Marie, technicienne de maintenance, est mobilisée 10 jours pour une mission de la réserve opérationnelle. Pendant son absence, son employeur envisage de la licencier et envoie une lettre de licenciement. En application de L.3142‑92, ce licenciement serait contestable si la rupture est motivée par l’absence liée à la mission. À son retour, Marie doit retrouver son poste de technicienne ; si l’employeur a déjà supprimé son poste pour motif lié à la mission, la rupture peut être requalifiée et le licenciement annulé par les juridictions compétentes.
- Protection spécifique : il est interdit de rompre le contrat en raison des absences résultant d’une activité dans la réserve opérationnelle ou d’un appel/rappel relevant de l’obligation de disponibilité.

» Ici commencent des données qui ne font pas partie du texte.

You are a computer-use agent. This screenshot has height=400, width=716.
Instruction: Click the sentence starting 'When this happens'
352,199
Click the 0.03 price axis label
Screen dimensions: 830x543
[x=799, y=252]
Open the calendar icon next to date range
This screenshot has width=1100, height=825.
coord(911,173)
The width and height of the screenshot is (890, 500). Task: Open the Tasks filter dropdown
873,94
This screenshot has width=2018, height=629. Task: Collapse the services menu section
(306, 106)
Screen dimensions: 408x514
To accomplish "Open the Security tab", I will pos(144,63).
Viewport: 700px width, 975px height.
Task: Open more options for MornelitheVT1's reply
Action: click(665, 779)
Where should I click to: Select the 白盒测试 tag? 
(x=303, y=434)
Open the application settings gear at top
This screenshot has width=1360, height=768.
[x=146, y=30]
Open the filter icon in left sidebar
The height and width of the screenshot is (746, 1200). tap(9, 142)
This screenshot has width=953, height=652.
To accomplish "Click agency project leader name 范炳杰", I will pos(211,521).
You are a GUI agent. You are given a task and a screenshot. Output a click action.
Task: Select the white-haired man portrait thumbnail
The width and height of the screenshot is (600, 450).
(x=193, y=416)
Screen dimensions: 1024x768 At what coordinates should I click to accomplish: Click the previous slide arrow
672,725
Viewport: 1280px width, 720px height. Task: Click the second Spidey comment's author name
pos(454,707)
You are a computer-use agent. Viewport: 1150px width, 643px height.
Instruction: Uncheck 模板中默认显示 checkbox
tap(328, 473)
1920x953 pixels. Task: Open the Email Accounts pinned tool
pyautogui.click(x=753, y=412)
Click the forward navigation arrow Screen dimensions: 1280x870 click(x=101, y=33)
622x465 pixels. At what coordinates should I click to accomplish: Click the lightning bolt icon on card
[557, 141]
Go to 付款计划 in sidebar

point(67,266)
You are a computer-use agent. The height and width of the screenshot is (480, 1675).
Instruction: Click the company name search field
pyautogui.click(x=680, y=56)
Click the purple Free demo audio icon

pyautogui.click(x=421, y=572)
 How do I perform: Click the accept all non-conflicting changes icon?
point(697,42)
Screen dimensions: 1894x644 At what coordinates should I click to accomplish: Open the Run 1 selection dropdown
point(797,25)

- Reprise du poste : à l’issue de la période de service, le salarié retrouve son précédent emploi (droit au réemploi dans la fonction occupée avant l’absence).
- Lien de causalité : l’interdiction porte sur les ruptures motivées par ces absences ; un licenciement fondé sur une cause étrangère et réelle peut être possible mais l’employeur devra le démontrer.
- Preuves et formalités (pratique) : le salarié doit, en général, informer l’employeur et fournir les justificatifs de mobilisation ; l’employeur doit examiner la situation en tenant compte de ces justificatifs.
- Sanctions possibles : un licenciement prononcé en violation de cette interdiction peut être annulé ou ouvrir droit à réparation pour le salarié devant le conseil de prud’hommes.
- Complément utile : cette protection concerne la suspension ou l’absence liée au service ; elle ne garantit pas le maintien automatique du salaire pendant cette période (selon la réglementation applicable et les conventions/accords).